What needs to be done – Among the entries below, find the lines with the word "pixels" and copy them.

Given entries –
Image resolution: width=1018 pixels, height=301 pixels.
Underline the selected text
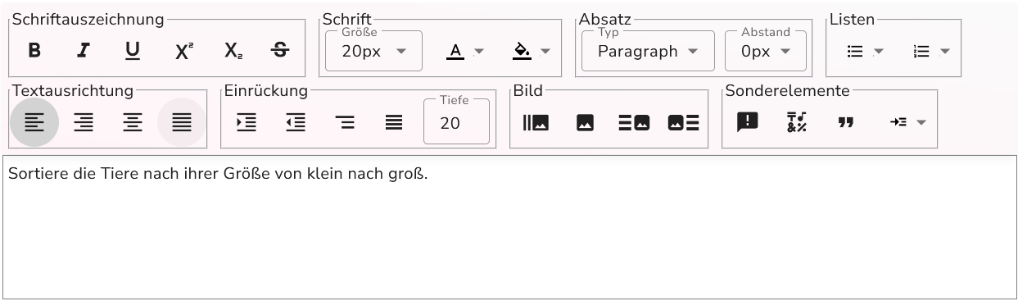133,51
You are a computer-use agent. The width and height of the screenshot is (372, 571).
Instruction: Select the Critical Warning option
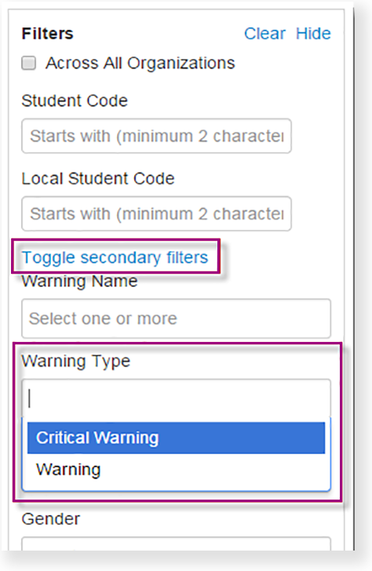click(x=176, y=438)
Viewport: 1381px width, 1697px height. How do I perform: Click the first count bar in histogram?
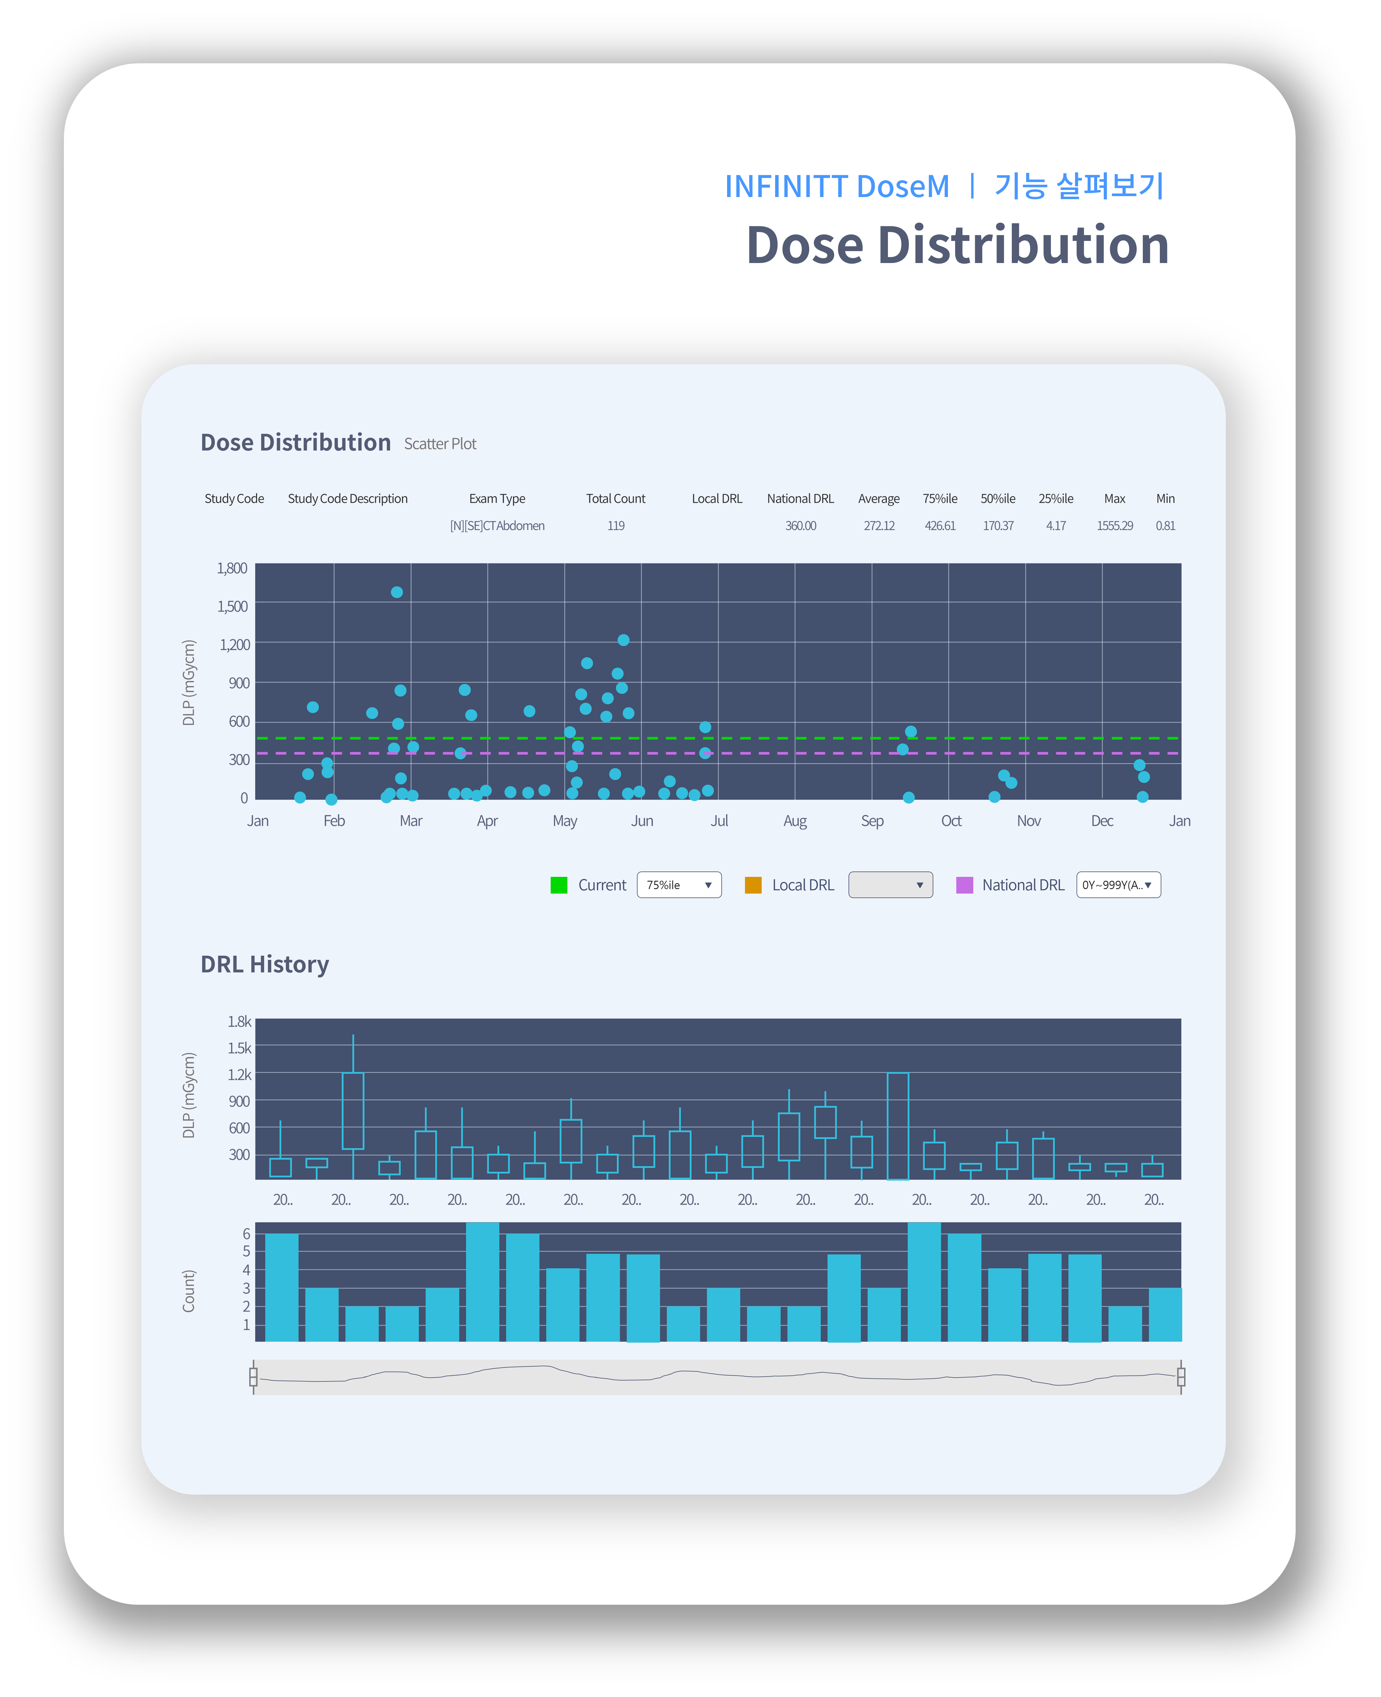tap(282, 1287)
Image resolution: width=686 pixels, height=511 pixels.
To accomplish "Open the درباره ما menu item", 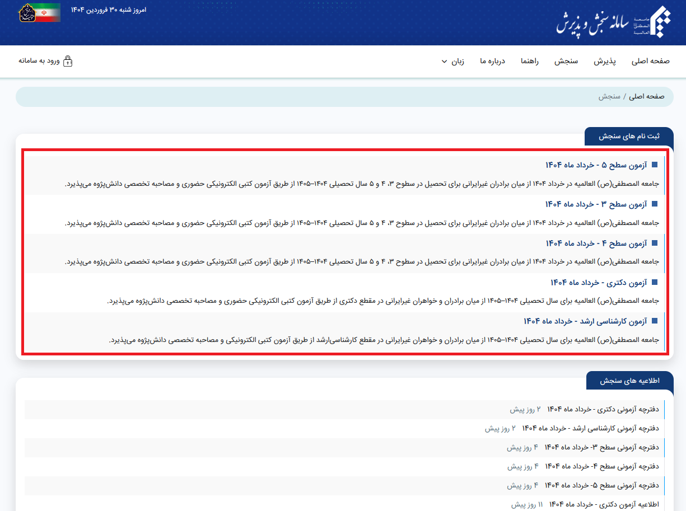I will (492, 61).
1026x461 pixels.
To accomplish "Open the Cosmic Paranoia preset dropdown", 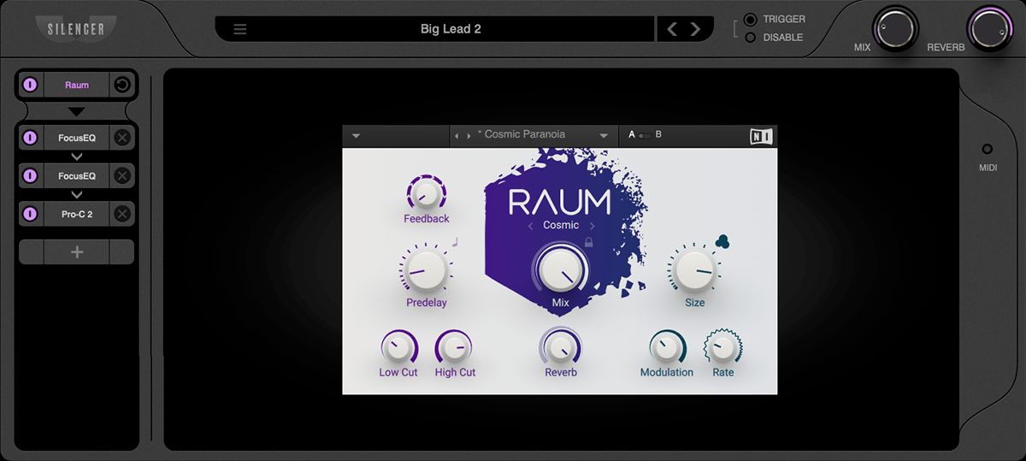I will pyautogui.click(x=604, y=135).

Expected answer –
Image resolution: width=1018 pixels, height=301 pixels.
Image resolution: width=686 pixels, height=511 pixels.
1026x461 pixels.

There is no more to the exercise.